While the rather rocky south side of the Khangai is almost forest-free, the north side with larches and birches as well as a rich population of herbs, grasses, edelweiss and gentian belongs to the mountain forest steppe.
In the north lies the Khuvsgul mountainous region, which is rich in forests and water and in some places difficult to access. Its highest mountain ranges rise north and west of the 2,620 km² Khuvsgul Lake, the largest freshwater lake in Mongolia. To the north of the Khangai Mountains and south of the Khuvsgul Mountains lies the Selenge-Orkhon Mountains. It is thanks to a dense network of waterways with the two largest rivers in the country – Selenge and Orkhon – that the most productive arable areas in Mongolia can be found here.
The third major mountain range after Altai and Khangai is the Khentiigebirge with the Onon mountainous region. It begins east of Ulaanbaatar and extends into the great eastern plain. Various elevations reach 2,500 meters, the highest mountain in Khentii is Asralt Khairkhan with 2,799 m with traces of earlier glaciations.
The Khentii is mainly covered with larch taiga – “Here is the animal kingdom, humans are only guests” – and lighter larch forests, in the east and south steppe areas dominate.

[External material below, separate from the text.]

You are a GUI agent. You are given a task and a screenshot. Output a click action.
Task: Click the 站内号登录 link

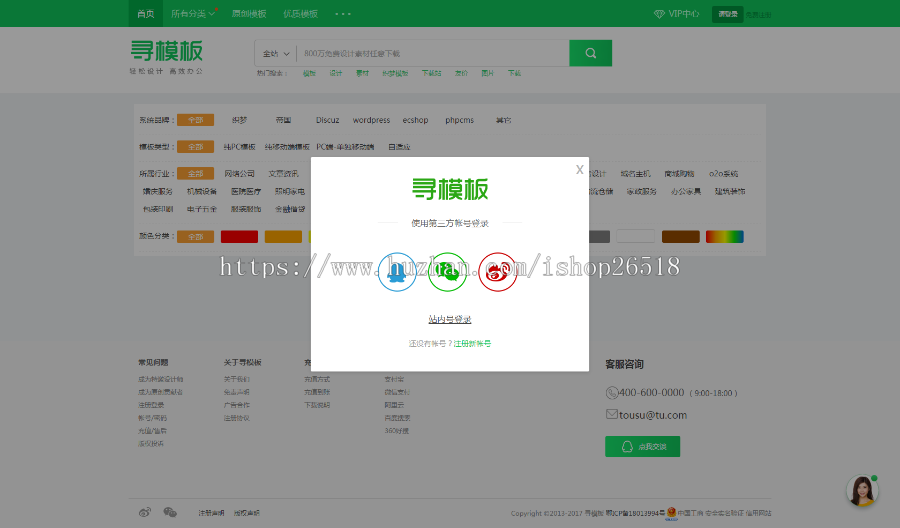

In contrast to western Mongolia, the east is flat and level. Only in the north do the foothills of the Trans-Baikal Mountains reach Mongolia. The Khentii Mountains with the Onon Mountains are the lowest mountains in Mongolia.
Extensive depressions, shallow hollows and salt marshes are dominant landscape features of the eastern Mongolian hull plates, only rarely interrupted by individual granite massifs or basaltic volcanic cones. The southern areas of Eastern Mongolia belong to the Gobi, flat or undulating landscapes with poor desert steppe vegetation, without rivers, the soils stony, clayey or sandy. The predominant plant species in the Mongolian Gobi are salt herbs, feather grasses, wormwood species, shrubs, saxaul, olive, poplar and Gobi elm.
The foothills of the Khingan foothills protrude into the extreme eastern tip of Mongolia. Mountain forest steppes are rare, sand fields as well as grass and herb rich mountain steppes dominate.
The landscapes south of the Mongolian and Gobi-Altai, on the other hand, offer only a few oases, gravel, gravel and clay deserts. In the Gobi-Altai, near the Nemegt Mountains, 300 km west of the aimag center Dalanzadgad, scientists found almost completely preserved skeletons of predatory dinosaurs, herbivorous dinosaurs and giant lizards in deposits from the Cretaceous period.
Mongolia is very rich in natural resources – coal, lignite, iron ore, nonferrous metals, gold, silver, phosphate, fluorite, oil, uranium, salt – but only since the late 70’s of the last century was a significant mining industry, which after the turn of the millennium and with the discovery and exploitation of further huge coal, gold and copper deposits in the South Gobi meanwhile advanced to the engine of the rapid economic growth.